Klever Zusteller zur Geldtrafe verurteilt
Ein Rollatorfahrer aus Rees warf dem Postboten Körperverletzung vor. Der Richter zweifelte die Aussage des Opfers an.
REES/KLEVE (rau) Zu einer Geldstrafe von 20 Tagessätzen à 20 Euro verurteilte das Amtsgericht in Kleve einen 38 Jahre alten Klever. Dieser war der Beleidigung und Körperverletzung angeklagt. Tatort war Rees.
Im Juni war es am Markt in Rees zu einem handfesten Streit vor einem Mehrfamilienhaus gekommen, wo der Angeklagte die Post in die Briefkästen gesteckt hatte. Dort wurde er vom späteren Opfer, einem 48 Jahre alten Reeser, angesprochen. Dieser, schwer behindert und mit dem Rollator unterwegs, hatte den Zusteller gefragt, ob er nicht künftig klingeln könne, um sich Zugang zu den Briefkästen im Hausflur zu verschaffen. Es sei nämlich schon mal vorgekommen, so der Reeser, dass die Post unter den Türschlitz durchgeschoben worden sei und er nur unter großem Aufwand das Haus habe betreten können. Das hatte der Angesprochene mit den knappen Worten quittiert: „Dafür habe ich keine Zeit!“Daraufhin kam es zum Streit.
Was genau geschah, das beschrieben Täter und Opfer in einigen Teilen unterschiedlich. Übereinstimmend sagten sie aus, das es zunächst zu einer Beleidigung des Reesers durch den Zusteller gekommen sei, weil der Reeser den Klever nicht habe gehen lassen wollen. Zur Bekräftigung habe der Reeser den Lenker des Zustell-Fahrrades ergriffen und am Rad gerüttelt. Wie es weiterging, stellten die Kontrahenten unterschiedlich dar: „Dann hat er versucht, mich mit der flachen Hand zu schlagen“, so der Angeklagte. Woraufhin sich der Klever berechtigt sah, sich zu wehren. Er „verpasste“dem Reeser erst einen, dann einen zweiten Stoß mit dem Knie ins Gesicht.

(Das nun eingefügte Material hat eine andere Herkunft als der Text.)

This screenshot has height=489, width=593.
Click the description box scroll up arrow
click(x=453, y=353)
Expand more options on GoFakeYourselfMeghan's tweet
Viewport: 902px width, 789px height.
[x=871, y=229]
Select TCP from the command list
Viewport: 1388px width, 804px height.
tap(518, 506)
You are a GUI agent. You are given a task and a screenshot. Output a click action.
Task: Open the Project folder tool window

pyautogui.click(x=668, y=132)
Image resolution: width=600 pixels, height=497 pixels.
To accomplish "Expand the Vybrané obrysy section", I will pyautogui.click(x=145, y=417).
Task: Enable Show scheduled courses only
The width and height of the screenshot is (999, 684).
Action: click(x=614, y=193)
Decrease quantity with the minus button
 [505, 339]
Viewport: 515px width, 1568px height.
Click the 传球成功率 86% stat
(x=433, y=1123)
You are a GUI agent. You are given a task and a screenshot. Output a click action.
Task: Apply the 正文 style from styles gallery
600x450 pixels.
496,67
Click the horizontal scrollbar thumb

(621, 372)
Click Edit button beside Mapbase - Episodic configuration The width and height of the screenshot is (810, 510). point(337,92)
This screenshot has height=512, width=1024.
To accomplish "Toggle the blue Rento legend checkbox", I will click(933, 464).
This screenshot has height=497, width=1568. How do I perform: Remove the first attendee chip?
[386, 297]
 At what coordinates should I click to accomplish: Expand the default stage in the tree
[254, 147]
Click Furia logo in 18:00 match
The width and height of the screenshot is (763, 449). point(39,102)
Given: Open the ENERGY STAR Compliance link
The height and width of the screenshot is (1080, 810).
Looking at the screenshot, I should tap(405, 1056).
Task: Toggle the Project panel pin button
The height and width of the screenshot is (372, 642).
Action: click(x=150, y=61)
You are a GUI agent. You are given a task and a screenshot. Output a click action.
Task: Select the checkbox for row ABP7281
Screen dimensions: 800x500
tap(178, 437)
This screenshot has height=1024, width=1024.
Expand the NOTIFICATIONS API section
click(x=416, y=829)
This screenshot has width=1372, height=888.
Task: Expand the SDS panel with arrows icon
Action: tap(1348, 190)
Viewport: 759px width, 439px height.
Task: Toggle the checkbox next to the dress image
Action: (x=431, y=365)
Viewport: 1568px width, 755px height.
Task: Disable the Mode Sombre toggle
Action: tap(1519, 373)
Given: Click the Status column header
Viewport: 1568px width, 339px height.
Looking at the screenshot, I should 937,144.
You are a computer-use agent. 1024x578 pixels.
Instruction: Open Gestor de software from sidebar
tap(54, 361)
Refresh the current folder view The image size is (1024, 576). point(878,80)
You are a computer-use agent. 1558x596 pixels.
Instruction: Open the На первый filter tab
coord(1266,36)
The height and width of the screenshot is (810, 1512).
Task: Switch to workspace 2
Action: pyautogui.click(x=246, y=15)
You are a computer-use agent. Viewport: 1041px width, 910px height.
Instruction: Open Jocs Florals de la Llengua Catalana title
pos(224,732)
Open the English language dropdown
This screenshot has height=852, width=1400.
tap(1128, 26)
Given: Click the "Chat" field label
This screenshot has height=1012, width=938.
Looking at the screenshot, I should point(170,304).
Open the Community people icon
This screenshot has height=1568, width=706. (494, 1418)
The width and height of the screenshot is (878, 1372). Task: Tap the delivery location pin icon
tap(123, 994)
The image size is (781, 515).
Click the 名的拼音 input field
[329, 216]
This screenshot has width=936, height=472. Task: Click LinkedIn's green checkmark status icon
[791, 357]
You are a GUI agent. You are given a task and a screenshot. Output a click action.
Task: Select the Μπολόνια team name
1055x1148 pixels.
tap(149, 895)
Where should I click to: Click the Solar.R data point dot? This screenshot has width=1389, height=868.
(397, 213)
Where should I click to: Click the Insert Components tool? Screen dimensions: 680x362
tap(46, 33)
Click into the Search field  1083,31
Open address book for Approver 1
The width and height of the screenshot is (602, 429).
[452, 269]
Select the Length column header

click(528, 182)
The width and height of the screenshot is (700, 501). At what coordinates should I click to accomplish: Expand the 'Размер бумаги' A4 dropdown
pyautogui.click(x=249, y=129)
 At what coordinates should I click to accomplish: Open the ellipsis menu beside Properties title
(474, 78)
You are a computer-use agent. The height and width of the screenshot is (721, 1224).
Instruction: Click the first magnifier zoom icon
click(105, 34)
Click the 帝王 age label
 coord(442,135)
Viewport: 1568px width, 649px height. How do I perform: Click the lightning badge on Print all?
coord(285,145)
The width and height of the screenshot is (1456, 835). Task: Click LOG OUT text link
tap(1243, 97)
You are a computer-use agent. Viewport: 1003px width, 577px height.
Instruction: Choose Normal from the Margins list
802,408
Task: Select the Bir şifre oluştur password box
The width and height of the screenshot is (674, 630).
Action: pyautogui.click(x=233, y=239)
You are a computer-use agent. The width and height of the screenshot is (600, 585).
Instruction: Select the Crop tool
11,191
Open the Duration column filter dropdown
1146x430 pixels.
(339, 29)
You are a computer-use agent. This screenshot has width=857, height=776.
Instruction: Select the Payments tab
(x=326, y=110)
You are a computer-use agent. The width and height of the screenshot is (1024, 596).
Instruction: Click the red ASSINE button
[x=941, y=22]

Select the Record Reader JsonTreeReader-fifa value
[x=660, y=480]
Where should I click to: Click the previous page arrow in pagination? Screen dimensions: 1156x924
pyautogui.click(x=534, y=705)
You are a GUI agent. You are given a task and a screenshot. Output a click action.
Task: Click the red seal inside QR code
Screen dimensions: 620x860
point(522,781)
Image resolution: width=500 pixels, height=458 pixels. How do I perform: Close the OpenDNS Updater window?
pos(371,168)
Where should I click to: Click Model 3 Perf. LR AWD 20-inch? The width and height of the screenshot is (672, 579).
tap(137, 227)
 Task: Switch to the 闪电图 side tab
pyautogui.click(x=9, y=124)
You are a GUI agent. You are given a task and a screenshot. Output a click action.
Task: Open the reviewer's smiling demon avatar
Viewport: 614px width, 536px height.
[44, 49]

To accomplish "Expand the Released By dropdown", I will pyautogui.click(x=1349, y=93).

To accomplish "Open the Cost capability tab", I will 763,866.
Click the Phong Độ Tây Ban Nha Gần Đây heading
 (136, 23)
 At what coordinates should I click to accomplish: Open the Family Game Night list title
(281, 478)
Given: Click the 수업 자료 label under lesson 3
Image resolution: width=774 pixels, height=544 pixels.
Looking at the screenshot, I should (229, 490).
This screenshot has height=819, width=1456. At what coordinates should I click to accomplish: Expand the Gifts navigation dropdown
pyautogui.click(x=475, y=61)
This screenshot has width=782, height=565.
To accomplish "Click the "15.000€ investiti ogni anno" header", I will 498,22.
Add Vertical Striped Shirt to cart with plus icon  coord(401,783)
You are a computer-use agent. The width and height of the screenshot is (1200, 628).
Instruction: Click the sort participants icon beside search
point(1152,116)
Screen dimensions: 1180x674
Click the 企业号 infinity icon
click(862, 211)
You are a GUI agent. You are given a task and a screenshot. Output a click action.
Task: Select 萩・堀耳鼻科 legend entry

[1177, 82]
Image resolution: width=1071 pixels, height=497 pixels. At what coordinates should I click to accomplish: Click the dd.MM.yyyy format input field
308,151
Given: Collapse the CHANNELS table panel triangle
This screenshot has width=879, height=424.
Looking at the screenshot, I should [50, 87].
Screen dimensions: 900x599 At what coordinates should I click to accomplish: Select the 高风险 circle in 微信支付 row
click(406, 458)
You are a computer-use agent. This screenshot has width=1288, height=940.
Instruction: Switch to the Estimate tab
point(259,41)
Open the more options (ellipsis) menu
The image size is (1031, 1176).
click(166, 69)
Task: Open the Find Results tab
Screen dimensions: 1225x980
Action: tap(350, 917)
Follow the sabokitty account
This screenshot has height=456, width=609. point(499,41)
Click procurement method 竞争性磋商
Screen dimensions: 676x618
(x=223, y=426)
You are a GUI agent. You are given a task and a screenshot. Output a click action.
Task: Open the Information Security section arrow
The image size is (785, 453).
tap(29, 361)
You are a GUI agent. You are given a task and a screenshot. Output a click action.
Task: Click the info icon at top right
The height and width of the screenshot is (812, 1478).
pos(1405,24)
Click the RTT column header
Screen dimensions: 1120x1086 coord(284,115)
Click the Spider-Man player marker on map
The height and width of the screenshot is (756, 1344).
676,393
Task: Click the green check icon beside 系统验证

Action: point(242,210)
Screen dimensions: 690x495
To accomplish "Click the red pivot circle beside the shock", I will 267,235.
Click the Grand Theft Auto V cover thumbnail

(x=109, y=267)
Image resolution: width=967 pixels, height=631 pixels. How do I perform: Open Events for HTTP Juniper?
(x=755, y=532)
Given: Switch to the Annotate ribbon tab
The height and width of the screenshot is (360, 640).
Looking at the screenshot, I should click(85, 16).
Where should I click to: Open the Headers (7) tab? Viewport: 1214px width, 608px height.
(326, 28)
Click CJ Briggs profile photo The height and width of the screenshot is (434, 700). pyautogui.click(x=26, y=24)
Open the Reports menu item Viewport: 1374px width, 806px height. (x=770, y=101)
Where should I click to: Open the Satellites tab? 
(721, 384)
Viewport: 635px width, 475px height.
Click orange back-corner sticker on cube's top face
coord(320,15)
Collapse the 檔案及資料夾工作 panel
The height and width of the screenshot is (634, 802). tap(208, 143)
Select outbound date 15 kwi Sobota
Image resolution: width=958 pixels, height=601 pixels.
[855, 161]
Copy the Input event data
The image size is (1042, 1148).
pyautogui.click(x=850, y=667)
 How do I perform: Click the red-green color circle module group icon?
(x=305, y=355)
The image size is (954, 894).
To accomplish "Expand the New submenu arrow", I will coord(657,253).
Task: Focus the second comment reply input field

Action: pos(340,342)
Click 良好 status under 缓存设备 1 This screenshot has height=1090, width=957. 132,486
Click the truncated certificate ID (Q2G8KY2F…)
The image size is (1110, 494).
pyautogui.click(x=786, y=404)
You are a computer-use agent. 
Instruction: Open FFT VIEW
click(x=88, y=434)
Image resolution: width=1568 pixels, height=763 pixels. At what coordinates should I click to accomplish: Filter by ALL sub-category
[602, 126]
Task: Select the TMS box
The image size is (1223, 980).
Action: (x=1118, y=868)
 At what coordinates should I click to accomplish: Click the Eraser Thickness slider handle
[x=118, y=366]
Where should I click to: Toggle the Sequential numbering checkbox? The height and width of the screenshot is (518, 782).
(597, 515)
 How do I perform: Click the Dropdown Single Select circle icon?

Das Opfer trug Hämatome davon, es kam zur Fraktur eines Schneidezahns. „Ich habe widerwillig handeln müssen“, verteidigte sich der Angeklagte. Das Opfer habe „aggressiv reagiert und einfach keine Anstalten gemacht, sich zurückzuziehen“.
„Schauen Sie mich doch an, ich kann mich gar nicht wehren!“, rief das Opfer sichtlich erregt vor Gericht aus. Zudem habe der Klever ihn nach dem Streit mit den Worten bedroht: „Wenn du mich anzeigst, schlag ich dich tot!“„Bei der Vernehmung durch die Polizei haben Sie aber gesagt, dass er geäußert habe: ,Wenn du die Polizei rufst, gibt es richtig Ärger’“, hielt ihm der Richter vor. Was das Opfer mit Aufregung bei der Aussage begründete. „Es ging dem Zeugen primär darum, auf seine Behinderung hinzuweisen und den Angeklagten eins mitzugeben“, so der Eindruck des Richters. Die erstmals im Gerichtssaal geäußerte Todesdrohung „lässt einen faden Beigeschmack“zurück und an der Glaubwürdigkeit des Reesers zweifeln. Dass dieser nicht die Hand habe erheben können, bezweifelte der Richter ebenfalls. „Wie hat er sonst ohne Rollator dem Angeklagten folgen können?“, fragte er rhetorisch.
Dass der Angeklagte nicht aus Notwehr gehandelt habe, lasse sich daher nicht nachweisen. Dieser wurde daher nur wegen der Beleidigung belangt.